(Short exercise): Please reproduce each of the following lines word for word, leaving out the pictures.

(Records to process):
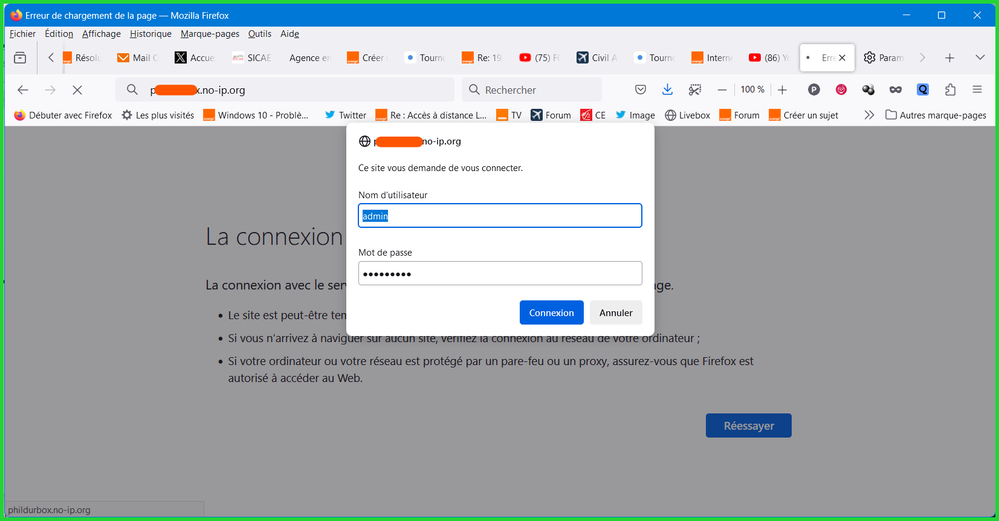This screenshot has height=521, width=999.
Task: Zoom out with the minus zoom button
Action: (722, 90)
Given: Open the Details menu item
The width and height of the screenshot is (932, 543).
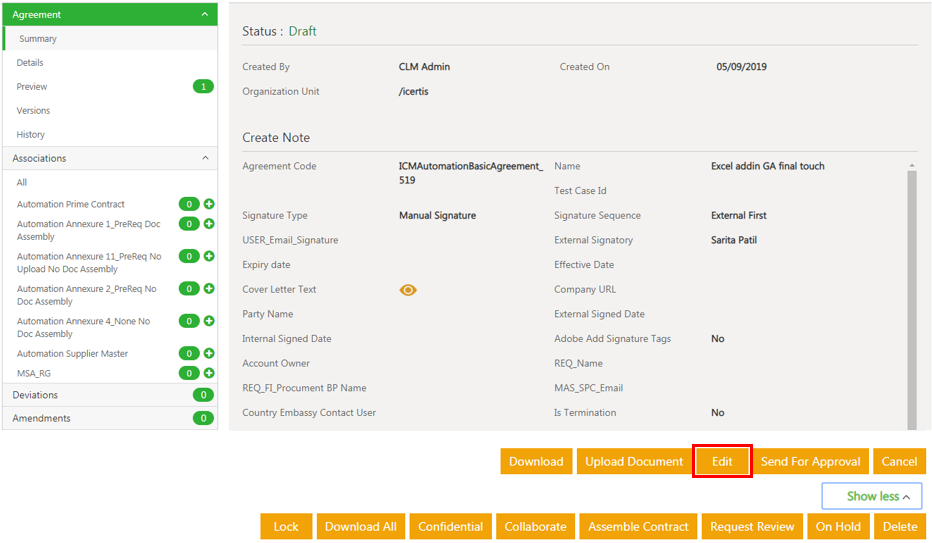Looking at the screenshot, I should (30, 63).
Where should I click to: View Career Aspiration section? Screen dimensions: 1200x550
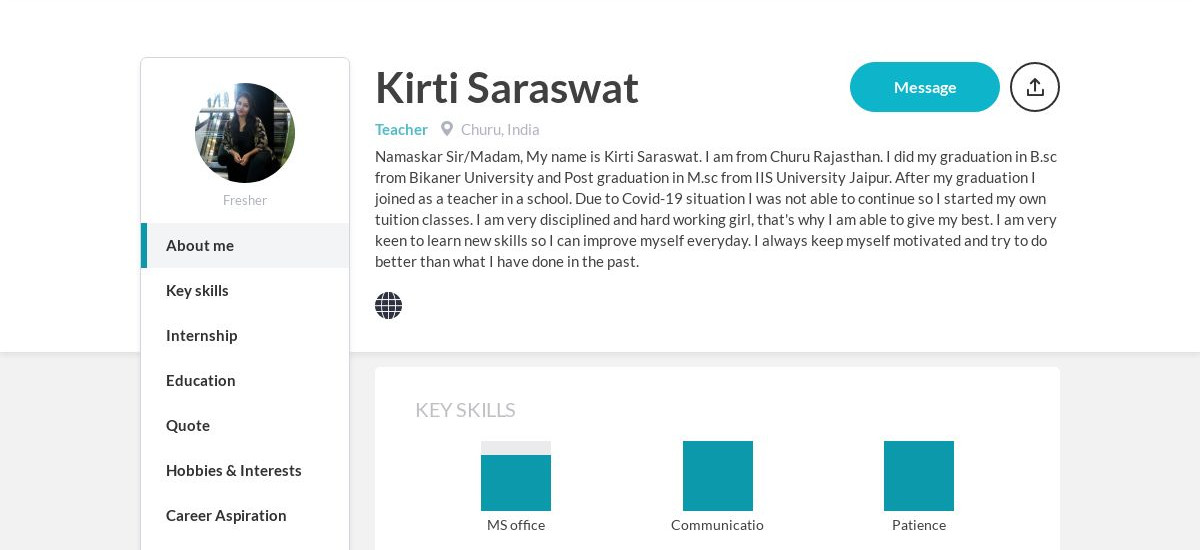(x=245, y=515)
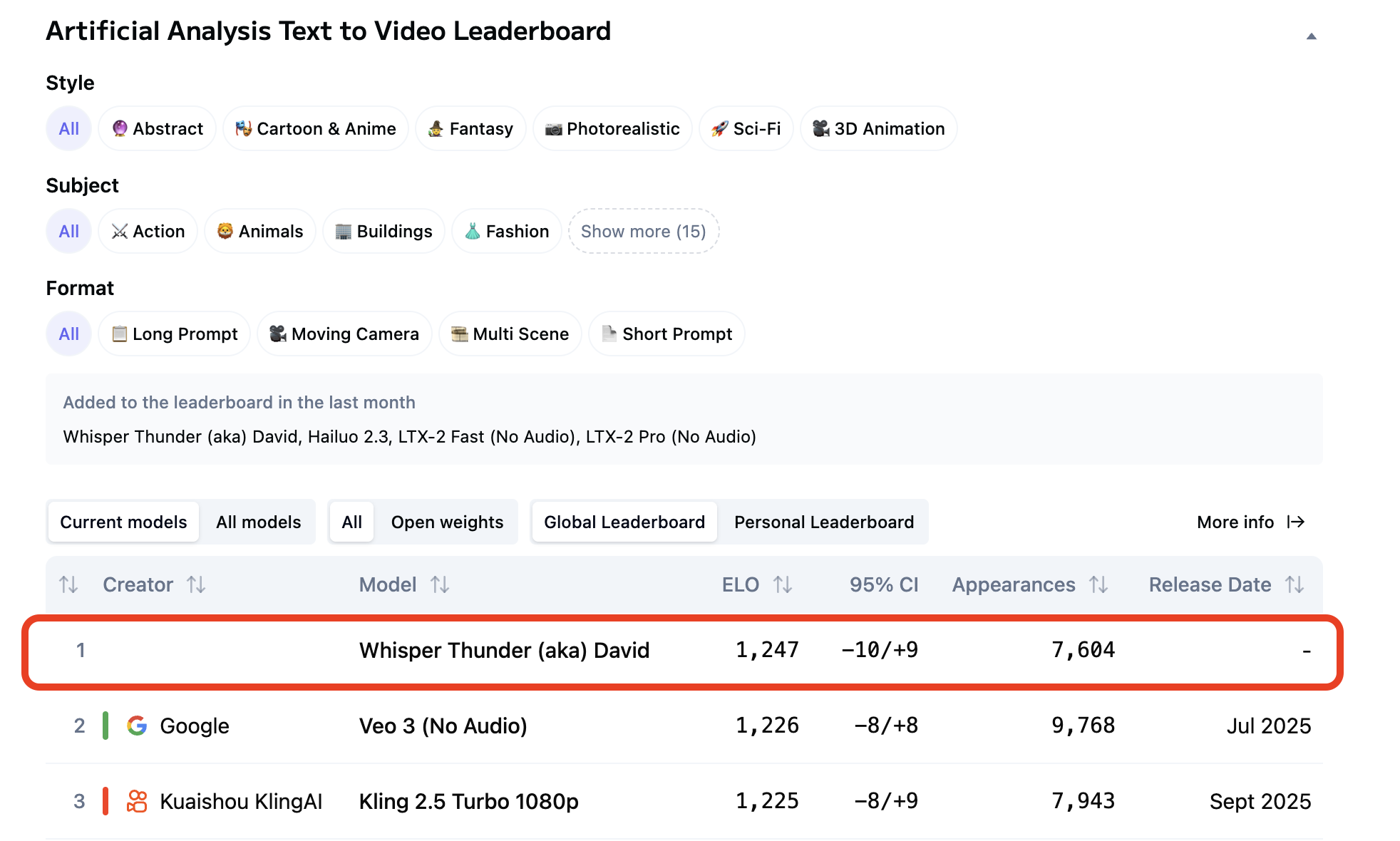Expand Show more (15) subjects
This screenshot has width=1400, height=841.
643,232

(Result):
This screenshot has height=521, width=999.
Task: Zoom out with the minus zoom button
Action: (722, 90)
Given: Open the Details menu item
The width and height of the screenshot is (932, 543).
Looking at the screenshot, I should (30, 63).
Where should I click to: View Career Aspiration section? Screen dimensions: 1200x550
(x=245, y=515)
Expand Show more (15) subjects
This screenshot has width=1400, height=841.
643,232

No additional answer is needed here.